Requires Python 3.11+ and uv.
# 1. Install deps
uv sync
# 2. Copy env example and fill in Azure OpenAI credentials
cp .env.example .env
$EDITOR .env
# 3. Run
uv run uvicorn pagecraft.main:app --host 0.0.0.0 --port 8000
# Or with Docker
docker-compose up --buildThen open http://localhost:8000/interview/1 (or any page id — pages are created on first visit).
If AZURE_OPENAI_API_KEY is missing, the app falls back to a scripted demo handler (src/pagecraft/demo.py) that simulates the bot using a fixed Swedish conversation about Klimatkalkylen — useful for testing the tool → DB → WebSocket pipeline without burning tokens.
src/pagecraft/
├── main.py FastAPI app factory + lifespan
├── config.py Pydantic settings (env vars)
├── database.py SQLite schema + connection
├── components.yaml Component registry (the page schema)
├── registry.py Loads components.yaml
├── demo.py No-LLM scripted fallback
├── orchestrator/ Conversation engine, LLM client, MCP bridge, agenda
├── mcp_server/ MCP server + per-component tool implementations
├── routes/ HTTP routes + WebSocket route
├── services/ Page and annotation persistence
├── templates/ Jinja2 templates (base, fragments, per-component)
└── static/ htmx, CSS, JS
prompts/
├── system.md Main system prompt (Swedish)

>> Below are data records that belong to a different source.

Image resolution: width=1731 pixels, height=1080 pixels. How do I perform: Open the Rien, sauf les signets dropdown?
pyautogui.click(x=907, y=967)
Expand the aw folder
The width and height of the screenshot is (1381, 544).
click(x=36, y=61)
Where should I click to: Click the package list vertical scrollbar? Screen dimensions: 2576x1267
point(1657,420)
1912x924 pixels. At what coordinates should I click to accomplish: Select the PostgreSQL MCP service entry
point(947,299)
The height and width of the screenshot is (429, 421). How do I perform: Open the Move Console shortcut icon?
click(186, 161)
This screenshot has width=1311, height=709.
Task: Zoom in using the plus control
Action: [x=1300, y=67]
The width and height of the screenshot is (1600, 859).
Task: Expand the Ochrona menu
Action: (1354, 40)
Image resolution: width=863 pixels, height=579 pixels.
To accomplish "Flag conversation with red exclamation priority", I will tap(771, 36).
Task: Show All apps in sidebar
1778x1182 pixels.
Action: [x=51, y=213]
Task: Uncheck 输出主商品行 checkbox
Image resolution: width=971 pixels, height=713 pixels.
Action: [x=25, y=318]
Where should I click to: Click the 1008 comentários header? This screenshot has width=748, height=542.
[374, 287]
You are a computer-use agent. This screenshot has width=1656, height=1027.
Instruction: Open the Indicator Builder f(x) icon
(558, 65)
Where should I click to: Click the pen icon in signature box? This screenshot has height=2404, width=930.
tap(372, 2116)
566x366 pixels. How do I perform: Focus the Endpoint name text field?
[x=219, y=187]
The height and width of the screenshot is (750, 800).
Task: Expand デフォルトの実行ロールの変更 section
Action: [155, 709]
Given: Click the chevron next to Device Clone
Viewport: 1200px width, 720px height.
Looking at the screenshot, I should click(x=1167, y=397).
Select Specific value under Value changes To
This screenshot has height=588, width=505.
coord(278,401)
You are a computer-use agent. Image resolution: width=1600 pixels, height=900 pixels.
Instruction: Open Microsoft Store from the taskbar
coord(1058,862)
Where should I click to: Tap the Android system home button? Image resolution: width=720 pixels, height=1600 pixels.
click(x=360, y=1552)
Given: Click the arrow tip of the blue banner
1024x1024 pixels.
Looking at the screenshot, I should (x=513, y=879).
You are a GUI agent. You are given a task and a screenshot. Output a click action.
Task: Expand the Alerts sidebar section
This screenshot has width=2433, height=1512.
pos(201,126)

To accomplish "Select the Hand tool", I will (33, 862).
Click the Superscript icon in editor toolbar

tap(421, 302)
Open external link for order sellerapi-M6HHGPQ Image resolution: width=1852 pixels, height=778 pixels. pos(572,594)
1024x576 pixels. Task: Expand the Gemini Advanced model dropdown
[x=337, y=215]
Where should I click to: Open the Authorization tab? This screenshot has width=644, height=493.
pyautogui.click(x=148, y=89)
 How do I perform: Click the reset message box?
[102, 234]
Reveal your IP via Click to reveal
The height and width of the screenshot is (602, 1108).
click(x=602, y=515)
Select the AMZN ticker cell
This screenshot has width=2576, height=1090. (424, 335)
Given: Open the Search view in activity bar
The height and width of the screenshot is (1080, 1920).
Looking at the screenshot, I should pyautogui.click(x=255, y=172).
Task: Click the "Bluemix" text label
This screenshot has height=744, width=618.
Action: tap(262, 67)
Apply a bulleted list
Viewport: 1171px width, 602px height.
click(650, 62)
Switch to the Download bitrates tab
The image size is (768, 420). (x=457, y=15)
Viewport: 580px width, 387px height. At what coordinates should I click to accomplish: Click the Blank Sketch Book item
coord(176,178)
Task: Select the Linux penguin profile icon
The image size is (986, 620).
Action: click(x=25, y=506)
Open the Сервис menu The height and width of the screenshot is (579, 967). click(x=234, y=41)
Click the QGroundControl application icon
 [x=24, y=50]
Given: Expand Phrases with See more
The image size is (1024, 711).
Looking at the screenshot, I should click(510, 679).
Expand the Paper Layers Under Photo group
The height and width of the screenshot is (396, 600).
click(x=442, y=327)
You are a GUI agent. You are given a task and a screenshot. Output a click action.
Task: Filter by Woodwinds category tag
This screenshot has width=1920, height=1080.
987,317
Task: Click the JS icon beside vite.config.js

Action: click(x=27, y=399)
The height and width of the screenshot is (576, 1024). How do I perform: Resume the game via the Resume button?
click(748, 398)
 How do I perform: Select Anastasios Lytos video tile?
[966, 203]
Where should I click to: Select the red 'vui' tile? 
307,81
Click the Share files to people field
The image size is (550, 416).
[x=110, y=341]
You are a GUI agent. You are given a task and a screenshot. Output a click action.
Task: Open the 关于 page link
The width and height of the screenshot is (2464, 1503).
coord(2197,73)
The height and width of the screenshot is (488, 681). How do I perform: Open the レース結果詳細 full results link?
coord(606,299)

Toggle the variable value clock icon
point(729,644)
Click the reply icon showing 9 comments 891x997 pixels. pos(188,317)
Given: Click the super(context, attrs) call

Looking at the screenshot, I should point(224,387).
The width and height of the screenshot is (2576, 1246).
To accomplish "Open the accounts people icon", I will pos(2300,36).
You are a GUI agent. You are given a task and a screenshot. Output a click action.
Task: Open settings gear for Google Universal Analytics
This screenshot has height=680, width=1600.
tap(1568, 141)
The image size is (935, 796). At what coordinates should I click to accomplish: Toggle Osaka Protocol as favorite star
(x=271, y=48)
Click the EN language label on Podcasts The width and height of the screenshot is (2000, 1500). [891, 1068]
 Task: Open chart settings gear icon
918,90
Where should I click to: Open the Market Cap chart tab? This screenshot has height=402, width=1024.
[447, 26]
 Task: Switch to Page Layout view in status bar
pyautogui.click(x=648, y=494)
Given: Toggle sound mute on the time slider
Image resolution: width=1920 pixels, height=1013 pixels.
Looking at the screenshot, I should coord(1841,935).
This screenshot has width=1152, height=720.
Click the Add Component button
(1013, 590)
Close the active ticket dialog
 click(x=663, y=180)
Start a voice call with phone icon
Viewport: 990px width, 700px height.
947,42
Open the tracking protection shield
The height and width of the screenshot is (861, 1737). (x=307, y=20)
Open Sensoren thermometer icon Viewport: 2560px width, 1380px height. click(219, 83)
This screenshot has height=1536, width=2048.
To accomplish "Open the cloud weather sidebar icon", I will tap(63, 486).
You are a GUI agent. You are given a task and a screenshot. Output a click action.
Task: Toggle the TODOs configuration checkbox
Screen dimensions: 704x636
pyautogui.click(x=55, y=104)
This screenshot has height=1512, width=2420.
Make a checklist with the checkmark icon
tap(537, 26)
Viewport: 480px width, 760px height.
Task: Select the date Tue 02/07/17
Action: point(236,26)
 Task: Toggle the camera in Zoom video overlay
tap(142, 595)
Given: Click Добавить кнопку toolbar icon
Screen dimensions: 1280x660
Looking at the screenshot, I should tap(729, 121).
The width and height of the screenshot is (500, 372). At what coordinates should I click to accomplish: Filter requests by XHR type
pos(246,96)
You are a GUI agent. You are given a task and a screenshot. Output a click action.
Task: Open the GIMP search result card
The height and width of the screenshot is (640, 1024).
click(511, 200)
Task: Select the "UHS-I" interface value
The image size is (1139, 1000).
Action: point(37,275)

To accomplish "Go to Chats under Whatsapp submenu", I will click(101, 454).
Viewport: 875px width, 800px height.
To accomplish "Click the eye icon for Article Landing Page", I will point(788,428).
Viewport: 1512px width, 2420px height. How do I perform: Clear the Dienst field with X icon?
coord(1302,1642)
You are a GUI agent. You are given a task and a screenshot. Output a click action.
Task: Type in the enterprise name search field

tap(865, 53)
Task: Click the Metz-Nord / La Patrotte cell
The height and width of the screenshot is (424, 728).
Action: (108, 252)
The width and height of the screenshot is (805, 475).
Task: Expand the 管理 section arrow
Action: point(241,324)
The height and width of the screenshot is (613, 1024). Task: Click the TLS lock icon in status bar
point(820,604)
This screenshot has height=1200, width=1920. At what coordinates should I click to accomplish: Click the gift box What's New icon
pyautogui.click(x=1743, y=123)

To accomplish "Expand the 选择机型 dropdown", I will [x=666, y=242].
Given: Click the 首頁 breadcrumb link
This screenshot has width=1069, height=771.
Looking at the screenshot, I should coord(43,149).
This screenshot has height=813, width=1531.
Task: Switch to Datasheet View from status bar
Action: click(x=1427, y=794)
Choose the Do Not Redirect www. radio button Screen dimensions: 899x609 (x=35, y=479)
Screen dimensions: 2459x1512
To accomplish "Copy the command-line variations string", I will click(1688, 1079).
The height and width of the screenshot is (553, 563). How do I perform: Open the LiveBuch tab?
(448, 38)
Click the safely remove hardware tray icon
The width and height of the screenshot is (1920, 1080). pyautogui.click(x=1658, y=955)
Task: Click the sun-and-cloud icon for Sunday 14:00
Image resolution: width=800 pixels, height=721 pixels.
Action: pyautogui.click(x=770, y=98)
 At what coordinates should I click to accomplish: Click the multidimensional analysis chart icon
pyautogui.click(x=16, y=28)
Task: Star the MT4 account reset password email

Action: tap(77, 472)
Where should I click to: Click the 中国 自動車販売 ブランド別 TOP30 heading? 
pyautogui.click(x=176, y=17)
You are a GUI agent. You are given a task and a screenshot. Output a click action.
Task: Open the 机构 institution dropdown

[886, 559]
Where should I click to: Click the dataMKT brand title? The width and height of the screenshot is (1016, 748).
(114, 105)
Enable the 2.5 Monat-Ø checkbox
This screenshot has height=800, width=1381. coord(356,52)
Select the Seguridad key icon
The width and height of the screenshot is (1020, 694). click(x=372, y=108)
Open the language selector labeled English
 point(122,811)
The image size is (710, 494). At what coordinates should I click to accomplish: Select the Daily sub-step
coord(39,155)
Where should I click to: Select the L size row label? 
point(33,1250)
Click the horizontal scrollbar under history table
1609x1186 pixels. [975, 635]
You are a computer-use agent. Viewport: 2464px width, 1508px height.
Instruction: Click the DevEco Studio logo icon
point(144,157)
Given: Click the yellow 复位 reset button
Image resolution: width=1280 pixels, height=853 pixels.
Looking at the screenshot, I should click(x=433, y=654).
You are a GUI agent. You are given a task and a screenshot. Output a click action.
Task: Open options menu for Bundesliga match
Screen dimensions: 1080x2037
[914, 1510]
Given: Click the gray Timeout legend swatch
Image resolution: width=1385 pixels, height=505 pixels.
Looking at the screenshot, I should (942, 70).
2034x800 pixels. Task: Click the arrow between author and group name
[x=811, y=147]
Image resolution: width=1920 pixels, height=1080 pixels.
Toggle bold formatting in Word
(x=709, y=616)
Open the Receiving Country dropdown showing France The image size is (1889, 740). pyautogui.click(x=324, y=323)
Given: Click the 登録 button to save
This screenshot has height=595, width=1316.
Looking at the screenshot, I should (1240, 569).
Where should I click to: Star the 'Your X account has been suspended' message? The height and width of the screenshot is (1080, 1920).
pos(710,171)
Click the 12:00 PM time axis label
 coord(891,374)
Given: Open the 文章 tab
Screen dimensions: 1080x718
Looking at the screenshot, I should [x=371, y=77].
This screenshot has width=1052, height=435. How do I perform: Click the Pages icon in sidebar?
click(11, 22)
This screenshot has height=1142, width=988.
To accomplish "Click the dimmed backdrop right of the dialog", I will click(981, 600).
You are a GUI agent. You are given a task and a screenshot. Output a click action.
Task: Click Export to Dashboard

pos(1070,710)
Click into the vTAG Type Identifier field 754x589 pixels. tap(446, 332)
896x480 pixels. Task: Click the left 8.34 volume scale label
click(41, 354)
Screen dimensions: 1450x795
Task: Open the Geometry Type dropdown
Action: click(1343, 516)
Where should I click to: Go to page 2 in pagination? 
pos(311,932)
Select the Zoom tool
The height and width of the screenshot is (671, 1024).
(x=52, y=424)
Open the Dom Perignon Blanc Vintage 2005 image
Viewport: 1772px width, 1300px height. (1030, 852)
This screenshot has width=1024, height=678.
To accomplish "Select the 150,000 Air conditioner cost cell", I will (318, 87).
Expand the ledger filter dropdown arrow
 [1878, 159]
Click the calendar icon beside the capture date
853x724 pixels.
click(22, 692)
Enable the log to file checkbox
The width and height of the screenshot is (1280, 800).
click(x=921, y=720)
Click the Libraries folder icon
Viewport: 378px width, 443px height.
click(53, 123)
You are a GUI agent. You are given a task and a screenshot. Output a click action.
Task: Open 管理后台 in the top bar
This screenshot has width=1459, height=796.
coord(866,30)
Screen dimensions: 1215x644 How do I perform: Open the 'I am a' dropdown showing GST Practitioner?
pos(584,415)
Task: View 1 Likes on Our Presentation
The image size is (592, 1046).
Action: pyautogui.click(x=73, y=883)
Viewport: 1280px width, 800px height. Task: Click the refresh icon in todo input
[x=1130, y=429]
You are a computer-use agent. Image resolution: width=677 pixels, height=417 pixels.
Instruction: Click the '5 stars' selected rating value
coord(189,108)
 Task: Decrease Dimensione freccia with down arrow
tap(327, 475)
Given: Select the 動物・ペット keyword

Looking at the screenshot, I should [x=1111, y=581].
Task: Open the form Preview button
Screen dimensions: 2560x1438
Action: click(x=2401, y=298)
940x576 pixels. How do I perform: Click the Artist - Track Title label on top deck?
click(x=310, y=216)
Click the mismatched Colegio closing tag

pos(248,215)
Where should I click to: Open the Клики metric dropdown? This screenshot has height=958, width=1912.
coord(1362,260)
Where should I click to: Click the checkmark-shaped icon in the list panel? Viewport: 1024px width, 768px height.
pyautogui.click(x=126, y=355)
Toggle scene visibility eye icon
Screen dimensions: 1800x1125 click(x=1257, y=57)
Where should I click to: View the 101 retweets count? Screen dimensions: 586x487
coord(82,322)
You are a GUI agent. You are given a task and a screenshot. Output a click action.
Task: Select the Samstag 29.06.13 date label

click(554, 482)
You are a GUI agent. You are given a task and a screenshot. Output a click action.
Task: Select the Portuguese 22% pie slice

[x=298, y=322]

└── annotation_guidance.md
doc/
├── Master - ...md The UTTC case template this project implements
├── sequence_diagram.* How a turn flows through the system
└── tech_stack.* Component diagram
tests/
├── unit/ Component registry, agenda, renderer, tools, prompt loader
├── integration/ WebSocket flow, MCP client/server, component lifecycle
└── e2e/ Full scripted interview
uv run pytest # all
uv run pytest tests/unit # fast
uv run pytest tests/e2e # full interview simulationThe code, documentation, and this README are in English. The conversation itself (system prompt, demo data, component labels) is in Swedish — that's the target audience. Forking PageCraft for another language would mean translating prompts/system.md, the labels in components.yaml, and the demo sequence in demo.py. The page templates use neutral structure and would not need translation.
MIT — © 2026 Fredrik Svahn
Built in collaboration with UTTC (Urban Twin Transition Centre), as part of research on AI-assisted knowledge capture from public-sector sustainability practitioners.